Von Haydn bis Offenbach
Mit Haydn endet auch die Geschichte der Orpheus-Opern des 17. und 18. Jahrhunderts: Der Orpheus-Mythos ist ein Stoff der Barockoper – undenkbar, dass im 19. Jahrhundert Komponisten wie Verdi oder Wagner ihn nochmals vertont hätten! Und doch: 1858 steigt Orpheus in Paris ein weiteres Mal in die Unterwelt hinab: «Orphée aux Enfers» heisst das Stück, in dem wiederum die alten Helden und Götter erscheinen.

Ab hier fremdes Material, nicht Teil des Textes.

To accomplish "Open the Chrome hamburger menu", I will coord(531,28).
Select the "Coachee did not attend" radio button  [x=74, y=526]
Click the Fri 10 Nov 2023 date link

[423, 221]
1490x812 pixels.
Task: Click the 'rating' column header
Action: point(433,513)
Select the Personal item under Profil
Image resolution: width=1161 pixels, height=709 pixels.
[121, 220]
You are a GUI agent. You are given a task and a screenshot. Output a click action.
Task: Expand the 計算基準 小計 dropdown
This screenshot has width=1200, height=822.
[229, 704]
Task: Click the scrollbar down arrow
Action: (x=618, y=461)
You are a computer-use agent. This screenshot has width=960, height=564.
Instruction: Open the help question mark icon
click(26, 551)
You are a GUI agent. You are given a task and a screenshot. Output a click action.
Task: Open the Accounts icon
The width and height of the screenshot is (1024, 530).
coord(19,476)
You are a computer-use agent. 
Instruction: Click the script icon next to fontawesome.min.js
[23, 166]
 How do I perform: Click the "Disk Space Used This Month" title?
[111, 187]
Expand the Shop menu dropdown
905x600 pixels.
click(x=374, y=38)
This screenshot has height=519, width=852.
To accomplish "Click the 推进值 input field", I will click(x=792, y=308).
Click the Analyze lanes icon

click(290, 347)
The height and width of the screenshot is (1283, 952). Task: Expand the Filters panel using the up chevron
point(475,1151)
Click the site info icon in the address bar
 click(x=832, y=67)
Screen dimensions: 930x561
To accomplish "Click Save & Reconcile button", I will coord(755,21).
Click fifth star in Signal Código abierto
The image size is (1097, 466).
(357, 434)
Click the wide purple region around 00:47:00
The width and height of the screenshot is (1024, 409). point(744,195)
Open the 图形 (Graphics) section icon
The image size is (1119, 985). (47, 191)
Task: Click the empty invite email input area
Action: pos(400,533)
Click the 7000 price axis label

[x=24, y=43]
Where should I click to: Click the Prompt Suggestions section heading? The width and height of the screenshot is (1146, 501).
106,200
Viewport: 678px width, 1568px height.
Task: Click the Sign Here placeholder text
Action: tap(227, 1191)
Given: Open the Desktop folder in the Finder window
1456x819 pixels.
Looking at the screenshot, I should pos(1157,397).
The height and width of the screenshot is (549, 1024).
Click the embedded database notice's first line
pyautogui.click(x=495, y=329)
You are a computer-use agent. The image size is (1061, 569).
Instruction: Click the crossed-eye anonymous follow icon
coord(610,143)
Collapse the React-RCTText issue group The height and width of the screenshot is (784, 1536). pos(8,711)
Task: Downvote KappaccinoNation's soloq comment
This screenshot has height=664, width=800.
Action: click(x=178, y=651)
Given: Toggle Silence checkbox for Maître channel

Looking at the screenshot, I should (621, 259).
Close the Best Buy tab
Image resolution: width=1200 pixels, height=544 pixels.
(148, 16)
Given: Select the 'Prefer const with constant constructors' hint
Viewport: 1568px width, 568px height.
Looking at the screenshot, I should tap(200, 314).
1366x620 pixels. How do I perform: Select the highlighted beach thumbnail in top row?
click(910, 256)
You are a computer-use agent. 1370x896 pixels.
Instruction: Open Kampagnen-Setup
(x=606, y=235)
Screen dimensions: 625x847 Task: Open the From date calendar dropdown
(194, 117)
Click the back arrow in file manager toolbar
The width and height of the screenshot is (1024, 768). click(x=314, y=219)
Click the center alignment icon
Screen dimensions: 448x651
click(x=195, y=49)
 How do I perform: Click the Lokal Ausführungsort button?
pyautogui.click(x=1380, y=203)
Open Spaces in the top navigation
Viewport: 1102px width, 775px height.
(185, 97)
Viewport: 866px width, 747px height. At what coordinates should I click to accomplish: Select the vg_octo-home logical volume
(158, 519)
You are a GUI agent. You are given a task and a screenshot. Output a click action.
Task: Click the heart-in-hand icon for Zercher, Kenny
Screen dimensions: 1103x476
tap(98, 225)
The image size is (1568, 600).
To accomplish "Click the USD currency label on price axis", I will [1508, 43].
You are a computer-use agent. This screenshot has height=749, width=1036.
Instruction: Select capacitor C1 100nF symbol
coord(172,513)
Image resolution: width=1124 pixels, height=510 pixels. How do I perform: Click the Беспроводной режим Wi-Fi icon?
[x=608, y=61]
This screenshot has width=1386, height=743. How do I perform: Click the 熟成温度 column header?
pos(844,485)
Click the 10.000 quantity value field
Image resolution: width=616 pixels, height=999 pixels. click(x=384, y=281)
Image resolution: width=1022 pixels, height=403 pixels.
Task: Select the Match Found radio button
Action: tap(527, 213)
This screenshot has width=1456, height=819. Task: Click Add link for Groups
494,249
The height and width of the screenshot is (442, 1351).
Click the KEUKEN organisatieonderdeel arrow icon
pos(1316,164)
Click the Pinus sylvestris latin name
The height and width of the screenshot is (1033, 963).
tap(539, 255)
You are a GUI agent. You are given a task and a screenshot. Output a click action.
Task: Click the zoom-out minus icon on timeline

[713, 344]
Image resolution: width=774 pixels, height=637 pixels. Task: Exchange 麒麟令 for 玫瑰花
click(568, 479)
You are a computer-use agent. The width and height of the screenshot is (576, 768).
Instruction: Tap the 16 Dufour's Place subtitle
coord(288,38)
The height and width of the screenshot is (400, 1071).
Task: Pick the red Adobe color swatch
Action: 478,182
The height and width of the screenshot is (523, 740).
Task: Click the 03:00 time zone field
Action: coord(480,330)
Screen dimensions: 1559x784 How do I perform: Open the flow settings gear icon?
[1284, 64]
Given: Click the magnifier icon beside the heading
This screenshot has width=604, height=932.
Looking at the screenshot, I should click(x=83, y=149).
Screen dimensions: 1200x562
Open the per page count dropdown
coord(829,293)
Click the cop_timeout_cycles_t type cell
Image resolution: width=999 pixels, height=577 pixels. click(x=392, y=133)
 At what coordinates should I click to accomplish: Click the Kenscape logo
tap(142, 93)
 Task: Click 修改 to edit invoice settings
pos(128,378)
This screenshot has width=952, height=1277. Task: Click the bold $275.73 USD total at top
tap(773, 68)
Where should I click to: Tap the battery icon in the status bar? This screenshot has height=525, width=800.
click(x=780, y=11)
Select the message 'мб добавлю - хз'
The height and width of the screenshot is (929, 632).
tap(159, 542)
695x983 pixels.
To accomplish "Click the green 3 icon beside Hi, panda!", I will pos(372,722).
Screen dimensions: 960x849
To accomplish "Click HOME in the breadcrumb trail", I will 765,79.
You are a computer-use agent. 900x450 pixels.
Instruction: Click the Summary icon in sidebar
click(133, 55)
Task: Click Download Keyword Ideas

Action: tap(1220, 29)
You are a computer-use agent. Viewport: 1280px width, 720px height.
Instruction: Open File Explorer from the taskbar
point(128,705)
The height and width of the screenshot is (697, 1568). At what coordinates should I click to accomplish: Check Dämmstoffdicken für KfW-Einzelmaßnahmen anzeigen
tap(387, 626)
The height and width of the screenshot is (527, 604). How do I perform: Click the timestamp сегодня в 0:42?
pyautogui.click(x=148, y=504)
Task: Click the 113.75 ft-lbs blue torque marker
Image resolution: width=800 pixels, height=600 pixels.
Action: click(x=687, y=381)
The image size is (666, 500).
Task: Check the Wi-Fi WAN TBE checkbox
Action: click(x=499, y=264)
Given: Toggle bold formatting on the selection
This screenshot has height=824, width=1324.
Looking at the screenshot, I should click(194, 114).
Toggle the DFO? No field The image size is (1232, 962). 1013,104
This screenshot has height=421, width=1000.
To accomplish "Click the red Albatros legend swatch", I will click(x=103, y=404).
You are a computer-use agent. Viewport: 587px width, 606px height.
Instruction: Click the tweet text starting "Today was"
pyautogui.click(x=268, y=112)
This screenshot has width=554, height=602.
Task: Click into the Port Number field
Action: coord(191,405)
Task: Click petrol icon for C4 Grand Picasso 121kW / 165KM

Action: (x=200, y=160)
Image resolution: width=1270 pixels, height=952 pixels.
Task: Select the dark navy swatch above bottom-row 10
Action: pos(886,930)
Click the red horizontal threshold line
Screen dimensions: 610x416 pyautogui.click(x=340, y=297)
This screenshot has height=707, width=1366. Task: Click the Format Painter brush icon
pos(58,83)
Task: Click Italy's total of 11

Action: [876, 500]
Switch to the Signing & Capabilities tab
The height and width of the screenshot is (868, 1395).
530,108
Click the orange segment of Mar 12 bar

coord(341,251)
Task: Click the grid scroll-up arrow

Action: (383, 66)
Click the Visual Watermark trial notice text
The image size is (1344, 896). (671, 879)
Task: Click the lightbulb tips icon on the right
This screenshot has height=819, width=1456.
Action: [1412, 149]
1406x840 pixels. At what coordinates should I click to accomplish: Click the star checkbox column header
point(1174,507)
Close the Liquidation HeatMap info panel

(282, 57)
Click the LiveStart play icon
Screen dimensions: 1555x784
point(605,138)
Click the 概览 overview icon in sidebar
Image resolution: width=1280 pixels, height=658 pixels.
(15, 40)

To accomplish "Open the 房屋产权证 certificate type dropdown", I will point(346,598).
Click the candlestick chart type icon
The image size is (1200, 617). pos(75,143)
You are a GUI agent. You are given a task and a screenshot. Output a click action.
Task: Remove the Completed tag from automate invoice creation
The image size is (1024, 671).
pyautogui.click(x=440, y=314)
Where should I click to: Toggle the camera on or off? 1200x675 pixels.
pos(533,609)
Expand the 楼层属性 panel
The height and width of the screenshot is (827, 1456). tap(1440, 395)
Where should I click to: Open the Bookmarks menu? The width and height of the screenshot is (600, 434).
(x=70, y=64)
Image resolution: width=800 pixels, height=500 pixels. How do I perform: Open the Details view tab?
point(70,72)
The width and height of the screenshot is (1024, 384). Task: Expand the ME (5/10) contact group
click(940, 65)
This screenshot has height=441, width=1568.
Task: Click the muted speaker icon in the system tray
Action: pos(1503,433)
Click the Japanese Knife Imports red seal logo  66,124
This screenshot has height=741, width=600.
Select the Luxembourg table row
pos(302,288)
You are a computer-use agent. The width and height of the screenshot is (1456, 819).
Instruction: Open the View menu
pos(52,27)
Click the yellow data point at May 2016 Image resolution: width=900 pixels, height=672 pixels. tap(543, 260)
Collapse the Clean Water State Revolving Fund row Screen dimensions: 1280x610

Doch es sind die Helden und Götter aus Politik und Wirtschaft, der Halb- und Unterwelt. Sie erscheinen in einer Opéra-bouffe von Jacques Offenbach, der sie gehörig durch den Kakao zieht. So stirbt Eurydike zwar auch hier – aber freiwillig, denn ihr Ehemann Orpheus ist ein eingebildeter Langweiler; in der «Unterwelt» geht es bestimmt viel lustiger zu und her als in ihrer öden Ehe.
Nach Jacques Offenbachs ironisch-satirischem Schlusspunkt bleibt es lange still um den göttlichen Sänger. Erst im 20. Jahrhundert greifen Komponisten den Stoff wieder auf, darunter Igor Strawinsky und Hans Werner Henze, am eindrücklichsten aber wohl Harrison Birtwistle. Neben verschiedenen kleineren Werken zeigt vor allem seine monumentale Oper «The Mask of Orpheus» nochmals die vielfältigen und letztlich unerschöpflichen Aspekte des Orpheus-Mythos.
Empfohlene Aufnahmen
Georg Philipp Telemann: Orpheus (Hamburg 1726 / 1736)
Markus Volpert, Dorothee Mields, Ulrike Hofbauer
L’Orfeo Barockorchester
Dir. Michi Gaigg
dhm 88697 805 972
Christoph Willibald Gluck: Orfeo ed Euridice (Wien 1762)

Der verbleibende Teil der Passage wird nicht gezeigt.